- **Aim of the task**
Which lines of the entries below run from the one holding "Click the bank" to the one holding "Click the Sep 8, 2025 date", inclusive? Set down exactly those lines and no others.

- **Extracted material**
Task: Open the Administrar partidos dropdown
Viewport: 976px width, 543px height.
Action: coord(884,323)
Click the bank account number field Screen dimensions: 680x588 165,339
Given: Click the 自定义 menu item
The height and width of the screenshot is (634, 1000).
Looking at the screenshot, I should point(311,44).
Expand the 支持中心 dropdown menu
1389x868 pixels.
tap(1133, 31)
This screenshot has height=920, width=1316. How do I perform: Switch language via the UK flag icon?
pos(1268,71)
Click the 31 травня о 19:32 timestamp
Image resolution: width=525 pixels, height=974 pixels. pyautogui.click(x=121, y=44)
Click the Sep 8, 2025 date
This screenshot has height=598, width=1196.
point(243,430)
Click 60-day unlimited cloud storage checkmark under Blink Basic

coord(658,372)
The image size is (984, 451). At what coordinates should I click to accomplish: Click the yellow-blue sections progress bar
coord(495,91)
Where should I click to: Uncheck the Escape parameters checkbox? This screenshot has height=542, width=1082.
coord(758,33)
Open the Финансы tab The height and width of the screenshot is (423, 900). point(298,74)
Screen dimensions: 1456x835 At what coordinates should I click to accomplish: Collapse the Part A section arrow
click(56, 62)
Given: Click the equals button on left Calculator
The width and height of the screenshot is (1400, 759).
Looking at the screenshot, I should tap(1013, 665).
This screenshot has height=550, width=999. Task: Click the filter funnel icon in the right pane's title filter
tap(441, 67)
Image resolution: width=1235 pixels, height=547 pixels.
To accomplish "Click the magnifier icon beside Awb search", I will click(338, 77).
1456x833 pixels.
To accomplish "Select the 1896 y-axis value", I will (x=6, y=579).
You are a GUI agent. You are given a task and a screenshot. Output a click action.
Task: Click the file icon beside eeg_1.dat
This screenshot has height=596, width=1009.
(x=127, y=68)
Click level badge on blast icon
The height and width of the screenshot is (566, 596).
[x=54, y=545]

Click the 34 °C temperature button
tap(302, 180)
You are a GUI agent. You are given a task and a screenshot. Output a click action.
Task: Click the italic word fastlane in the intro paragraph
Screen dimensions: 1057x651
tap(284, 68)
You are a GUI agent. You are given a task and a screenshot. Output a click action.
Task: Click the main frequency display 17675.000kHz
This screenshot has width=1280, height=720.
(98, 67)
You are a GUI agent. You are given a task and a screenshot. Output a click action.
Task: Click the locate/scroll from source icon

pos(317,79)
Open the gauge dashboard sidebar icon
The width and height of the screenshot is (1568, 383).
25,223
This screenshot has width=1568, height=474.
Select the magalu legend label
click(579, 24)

- **Result for this exercise**
Click the bank account number field Screen dimensions: 680x588 165,339
Given: Click the 自定义 menu item
The height and width of the screenshot is (634, 1000).
Looking at the screenshot, I should point(311,44).
Expand the 支持中心 dropdown menu
1389x868 pixels.
tap(1133, 31)
This screenshot has height=920, width=1316. How do I perform: Switch language via the UK flag icon?
pos(1268,71)
Click the 31 травня о 19:32 timestamp
Image resolution: width=525 pixels, height=974 pixels. pyautogui.click(x=121, y=44)
Click the Sep 8, 2025 date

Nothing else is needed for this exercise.